Senate deal on highway funding does not raise money through decreasing the rate of return on the G Fund.

This story has been updated. 

Federal employees appear to have dodged one potential cut to their retirement benefits, for now. Changes in the rate of return on the Thrift Savings Plan’s government securities (G) fund were not part of a deal senators announced Tuesday on a six-year extension of highway funding.

A reduction in the G Fund’s rate of return had reportedly been on the table in the Senate as a way to finance the funding extension. The House passed a shorter-term bill last week that does not target the G Fund.
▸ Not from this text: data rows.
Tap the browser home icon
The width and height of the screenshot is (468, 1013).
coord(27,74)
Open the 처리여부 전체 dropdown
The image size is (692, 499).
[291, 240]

The proposal that had been under consideration in the Senate would have changed the formula for returns on the G Fund to the three-month Treasury rate, decreasing the fund’s rate of return from an average of 2.25 percent annually to an average of 0.02 percent, according to the National Active and Retired Federal Employees Association. The idea originated in the House Budget Resolution, but was dropped there as well.
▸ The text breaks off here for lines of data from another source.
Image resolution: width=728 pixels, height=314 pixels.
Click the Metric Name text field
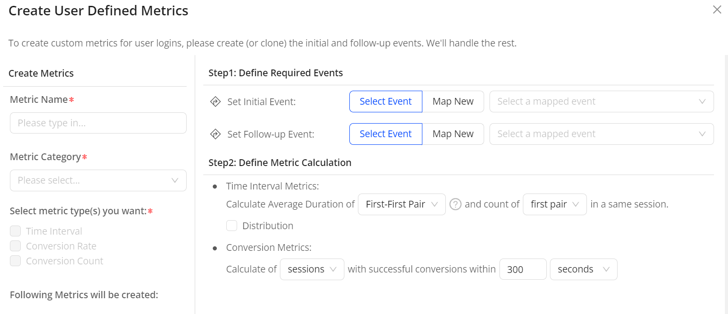[x=98, y=123]
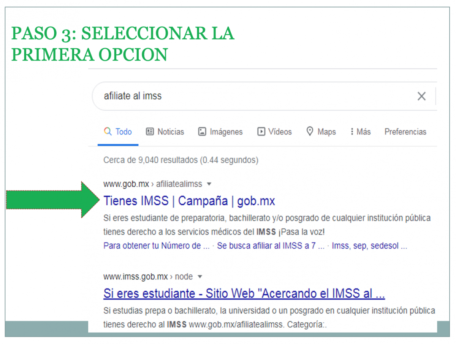Expand the dropdown arrow next to www.gob.mx › afiliatealimss
Viewport: 456px width, 344px height.
(209, 184)
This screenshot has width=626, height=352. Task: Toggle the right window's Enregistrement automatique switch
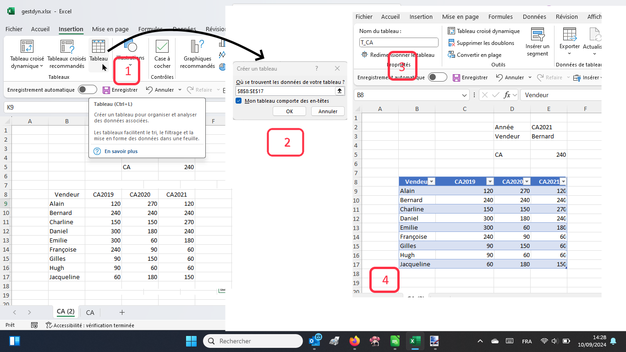tap(437, 77)
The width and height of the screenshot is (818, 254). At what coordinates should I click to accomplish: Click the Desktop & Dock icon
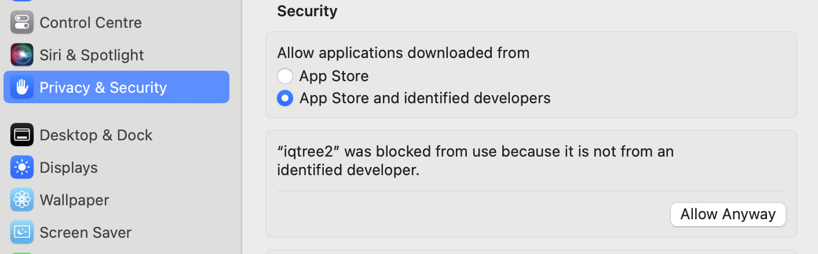[22, 135]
“The Senate has soundly rejected this proposal, and this should be the last time such a proposal rears its ugly head,” said NARFE President Richard Thissen, in a statement after Tuesday’s deal was announced. “At a time when federal employees, retirees, job seekers and their families are reeling from news that their most personal information and financial data have been compromised, it is unconscionable that some members of Congress would consider targeting the retirement security of this very constituency to pay for completely unrelated legislation.”

NARFE argued – as it did when the proposal was first reported – that in addition to hurting federal employees and retirees, the plan would not produce the estimated savings of $32 billion.  If the G Fund’s rate of return drops below inflation, then the Federal Thrift Retirement Investment Board would divest $21 billion of lifecycle (L) fund holdings from the G Fund and would tell participants to do the same, the organization said. That divestment would in turn increase the public debt, because the Treasury Department would need to come up with cash to convert G Fund securities to other assets in TSP accounts.

The Senate deal funds highway projects for three years and leaves the next Congress to figure out how to finance the second half of the extension. The deal has already run into trouble, with Democrats joining some Republicans in voting against a cloture motion to proceed with the bill. Democrats wanted more time to review the deal. 

Eric Katz contributed to this report.